Ausgangstext —
....
Schattenblick →INFOPOOL →POLITIK → KOMMENTAR

KRIEG/1363: Treuherzig glaubt Karzai fest an die Integrität der Wahl (SB)



Da niemand mehr ernsthaft behaupten kann, bei der Wahl in Afghanistan sei alles mit rechten Dingen zugegangen, hält Präsident Hamid Karzai kurzerhand selbst die Fahne guten Glaubens hoch: Er glaube fest an die Integrität der Wahl, an die Integrität des afghanischen Volkes und an die Integrität der Regierung in diesem Prozeß, versicherte er treuherzig in Kabul, als wüßte er nicht am besten, woher die vielen Stimmen für ihn gekommen sind. Bei jeder Wahl gebe es Probleme, doch sollte tatsächlich Betrug im Spiel gewesen sein, handle es sich um ein begrenztes Phänomen, behauptete der Statthalter Washingtons im Marionettenregime, das eine demokratisch legitimierte Führung simulieren soll. [1]

Karzais Kalkül liegt auf der Hand: Hatten ihn zwischenzeitlich die Amerikaner gedrängt, die Farce nicht zu übertreiben und wenigstens eine Stichwahl zuzulassen, so kann sich das Besatzungsregime angesichts des bekanntgewordenen Umfangs des Wahlbetrugs inzwischen einen zweiten Wahlgang kaum noch leisten. Zwar gilt der zweitplazierte Abdullah Abdullah nicht minder als großer Freund der USA, doch würde ein Scheitern Karzais in einer Stichwahl den Urnengang noch lächerlicher machen, als er ohnehin schon ist. Da dieser nun einmal als zentraler Baustein in der vorgeblichen Befriedung und Demokratisierung vorgehalten wird, muß man vollendete Tatsachen schaffen. Dem hat Karzai mit massivem Stimmenkauf vorgegriffen, um seine Haut zu retten und sich unentbehrlich zu machen.
....
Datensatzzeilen
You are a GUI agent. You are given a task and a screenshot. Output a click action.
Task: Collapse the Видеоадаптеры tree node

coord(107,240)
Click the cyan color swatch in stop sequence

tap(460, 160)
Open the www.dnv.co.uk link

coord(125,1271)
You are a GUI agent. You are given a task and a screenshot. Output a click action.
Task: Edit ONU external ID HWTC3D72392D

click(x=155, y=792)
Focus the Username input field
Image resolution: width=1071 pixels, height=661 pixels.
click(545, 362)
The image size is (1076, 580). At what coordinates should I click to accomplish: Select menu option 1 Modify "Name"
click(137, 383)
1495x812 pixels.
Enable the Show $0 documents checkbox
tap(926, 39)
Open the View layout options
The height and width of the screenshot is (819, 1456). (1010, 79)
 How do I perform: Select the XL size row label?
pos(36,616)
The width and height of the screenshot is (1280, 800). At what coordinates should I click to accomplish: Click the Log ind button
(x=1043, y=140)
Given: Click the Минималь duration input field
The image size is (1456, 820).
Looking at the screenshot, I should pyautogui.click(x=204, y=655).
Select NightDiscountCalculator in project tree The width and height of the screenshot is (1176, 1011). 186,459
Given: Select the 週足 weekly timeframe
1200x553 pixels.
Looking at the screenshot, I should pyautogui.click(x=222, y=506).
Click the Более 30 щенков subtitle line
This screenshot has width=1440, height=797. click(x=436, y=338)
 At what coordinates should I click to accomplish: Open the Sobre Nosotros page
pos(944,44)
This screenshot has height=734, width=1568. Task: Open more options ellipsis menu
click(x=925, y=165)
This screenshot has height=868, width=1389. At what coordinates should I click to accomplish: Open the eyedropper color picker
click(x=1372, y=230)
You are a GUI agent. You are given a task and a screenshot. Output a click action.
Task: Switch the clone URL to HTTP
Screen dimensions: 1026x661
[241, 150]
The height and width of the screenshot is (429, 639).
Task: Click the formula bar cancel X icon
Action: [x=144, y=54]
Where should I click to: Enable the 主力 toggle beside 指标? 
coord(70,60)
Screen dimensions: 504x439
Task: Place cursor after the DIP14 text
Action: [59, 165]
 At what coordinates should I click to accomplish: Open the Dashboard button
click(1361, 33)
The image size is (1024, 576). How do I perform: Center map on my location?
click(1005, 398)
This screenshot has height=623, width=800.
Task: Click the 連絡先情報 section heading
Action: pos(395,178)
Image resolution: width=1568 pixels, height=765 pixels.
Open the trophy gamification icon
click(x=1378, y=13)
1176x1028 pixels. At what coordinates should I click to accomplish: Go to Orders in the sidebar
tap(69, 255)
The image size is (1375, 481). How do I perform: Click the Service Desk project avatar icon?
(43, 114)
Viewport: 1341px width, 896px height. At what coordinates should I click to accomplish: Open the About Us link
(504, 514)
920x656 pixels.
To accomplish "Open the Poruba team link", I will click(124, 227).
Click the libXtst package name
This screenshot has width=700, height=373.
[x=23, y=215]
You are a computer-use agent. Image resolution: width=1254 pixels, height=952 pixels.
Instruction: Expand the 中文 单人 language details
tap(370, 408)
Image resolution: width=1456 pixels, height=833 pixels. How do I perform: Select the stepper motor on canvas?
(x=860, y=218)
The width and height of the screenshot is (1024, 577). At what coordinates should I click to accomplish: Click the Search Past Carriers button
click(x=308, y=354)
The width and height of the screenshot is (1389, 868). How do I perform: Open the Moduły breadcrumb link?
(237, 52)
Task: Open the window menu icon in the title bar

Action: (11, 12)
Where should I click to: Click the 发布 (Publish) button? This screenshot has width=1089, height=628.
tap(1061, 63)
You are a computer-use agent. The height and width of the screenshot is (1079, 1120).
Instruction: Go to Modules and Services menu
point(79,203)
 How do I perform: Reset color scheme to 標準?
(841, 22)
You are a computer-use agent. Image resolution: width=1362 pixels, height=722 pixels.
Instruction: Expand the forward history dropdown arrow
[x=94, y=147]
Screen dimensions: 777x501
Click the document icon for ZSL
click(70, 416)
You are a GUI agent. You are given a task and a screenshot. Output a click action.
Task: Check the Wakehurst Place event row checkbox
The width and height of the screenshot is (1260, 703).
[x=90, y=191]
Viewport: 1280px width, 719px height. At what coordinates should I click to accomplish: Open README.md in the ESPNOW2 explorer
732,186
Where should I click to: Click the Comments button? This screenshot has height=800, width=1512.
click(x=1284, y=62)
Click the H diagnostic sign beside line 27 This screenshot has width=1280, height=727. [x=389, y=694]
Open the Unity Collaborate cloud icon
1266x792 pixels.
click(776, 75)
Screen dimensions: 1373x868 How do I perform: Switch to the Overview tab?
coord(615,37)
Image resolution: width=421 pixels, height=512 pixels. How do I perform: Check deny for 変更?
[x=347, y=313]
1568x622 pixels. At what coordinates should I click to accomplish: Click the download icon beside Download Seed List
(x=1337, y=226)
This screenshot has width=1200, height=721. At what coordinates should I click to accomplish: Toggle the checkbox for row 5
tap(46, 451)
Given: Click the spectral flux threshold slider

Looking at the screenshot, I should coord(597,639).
....
Aufgabenstellung — Fasse den Kommentar zur Wahl in Afghanistan in zwei Sätzen zusammen.

Ergebnis — Präsident Hamid Karzai versichert, er glaube fest an die Integrität der Wahl, und nennt möglichen Betrug ein begrenztes Phänomen. Laut dem Kommentar kann sich das Besatzungsregime angesichts des bekanntgewordenen Umfangs des Wahlbetrugs eine Stichwahl kaum noch leisten, und Karzai habe dem mit massivem Stimmenkauf vorgegriffen, um sich unentbehrlich zu machen.